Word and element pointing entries
-------

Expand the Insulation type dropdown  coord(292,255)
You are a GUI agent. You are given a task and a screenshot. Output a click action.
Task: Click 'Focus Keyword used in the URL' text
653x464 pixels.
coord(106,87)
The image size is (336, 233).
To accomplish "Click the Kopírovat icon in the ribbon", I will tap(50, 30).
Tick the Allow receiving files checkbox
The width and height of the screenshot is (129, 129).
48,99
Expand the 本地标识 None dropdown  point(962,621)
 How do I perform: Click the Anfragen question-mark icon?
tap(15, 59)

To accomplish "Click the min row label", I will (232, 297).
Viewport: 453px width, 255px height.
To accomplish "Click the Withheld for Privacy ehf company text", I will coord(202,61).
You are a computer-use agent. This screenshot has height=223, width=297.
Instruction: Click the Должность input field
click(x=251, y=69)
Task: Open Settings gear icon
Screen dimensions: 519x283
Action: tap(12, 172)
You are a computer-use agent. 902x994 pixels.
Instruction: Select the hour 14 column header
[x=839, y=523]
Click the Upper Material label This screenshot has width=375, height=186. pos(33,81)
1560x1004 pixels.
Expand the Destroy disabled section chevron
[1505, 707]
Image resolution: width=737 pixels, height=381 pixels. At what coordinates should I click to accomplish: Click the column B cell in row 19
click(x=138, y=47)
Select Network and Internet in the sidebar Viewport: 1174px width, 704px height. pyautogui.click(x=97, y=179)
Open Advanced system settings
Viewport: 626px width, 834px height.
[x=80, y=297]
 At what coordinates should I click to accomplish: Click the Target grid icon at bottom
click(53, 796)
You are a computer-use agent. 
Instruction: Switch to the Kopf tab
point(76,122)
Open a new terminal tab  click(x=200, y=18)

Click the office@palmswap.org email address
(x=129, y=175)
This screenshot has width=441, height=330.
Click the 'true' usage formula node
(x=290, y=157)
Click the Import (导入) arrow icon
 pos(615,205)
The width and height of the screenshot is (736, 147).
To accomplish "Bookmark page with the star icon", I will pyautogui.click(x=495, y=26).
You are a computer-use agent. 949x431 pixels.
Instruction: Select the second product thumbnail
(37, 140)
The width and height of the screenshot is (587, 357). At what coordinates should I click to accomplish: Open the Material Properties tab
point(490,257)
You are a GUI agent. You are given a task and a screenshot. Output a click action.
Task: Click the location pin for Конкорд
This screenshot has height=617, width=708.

-------

» TASK STATEMENT
Repeat all of the lines above word for word.

» RESULT OF THE EXERCISE
Expand the Insulation type dropdown  coord(292,255)
You are a GUI agent. You are given a task and a screenshot. Output a click action.
Task: Click 'Focus Keyword used in the URL' text
653x464 pixels.
coord(106,87)
The image size is (336, 233).
To accomplish "Click the Kopírovat icon in the ribbon", I will tap(50, 30).
Tick the Allow receiving files checkbox
The width and height of the screenshot is (129, 129).
48,99
Expand the 本地标识 None dropdown  point(962,621)
 How do I perform: Click the Anfragen question-mark icon?
tap(15, 59)

To accomplish "Click the min row label", I will (232, 297).
Viewport: 453px width, 255px height.
To accomplish "Click the Withheld for Privacy ehf company text", I will coord(202,61).
You are a computer-use agent. This screenshot has height=223, width=297.
Instruction: Click the Должность input field
click(x=251, y=69)
Task: Open Settings gear icon
Screen dimensions: 519x283
Action: tap(12, 172)
You are a computer-use agent. 902x994 pixels.
Instruction: Select the hour 14 column header
[x=839, y=523]
Click the Upper Material label This screenshot has width=375, height=186. pos(33,81)
1560x1004 pixels.
Expand the Destroy disabled section chevron
[1505, 707]
Image resolution: width=737 pixels, height=381 pixels. At what coordinates should I click to accomplish: Click the column B cell in row 19
click(x=138, y=47)
Select Network and Internet in the sidebar Viewport: 1174px width, 704px height. pyautogui.click(x=97, y=179)
Open Advanced system settings
Viewport: 626px width, 834px height.
[x=80, y=297]
 At what coordinates should I click to accomplish: Click the Target grid icon at bottom
click(53, 796)
You are a computer-use agent. 
Instruction: Switch to the Kopf tab
point(76,122)
Open a new terminal tab  click(x=200, y=18)

Click the office@palmswap.org email address
(x=129, y=175)
This screenshot has width=441, height=330.
Click the 'true' usage formula node
(x=290, y=157)
Click the Import (导入) arrow icon
 pos(615,205)
The width and height of the screenshot is (736, 147).
To accomplish "Bookmark page with the star icon", I will pyautogui.click(x=495, y=26).
You are a computer-use agent. 949x431 pixels.
Instruction: Select the second product thumbnail
(37, 140)
The width and height of the screenshot is (587, 357). At what coordinates should I click to accomplish: Open the Material Properties tab
point(490,257)
You are a GUI agent. You are given a task and a screenshot. Output a click action.
Task: Click the location pin for Конкорд
This screenshot has height=617, width=708.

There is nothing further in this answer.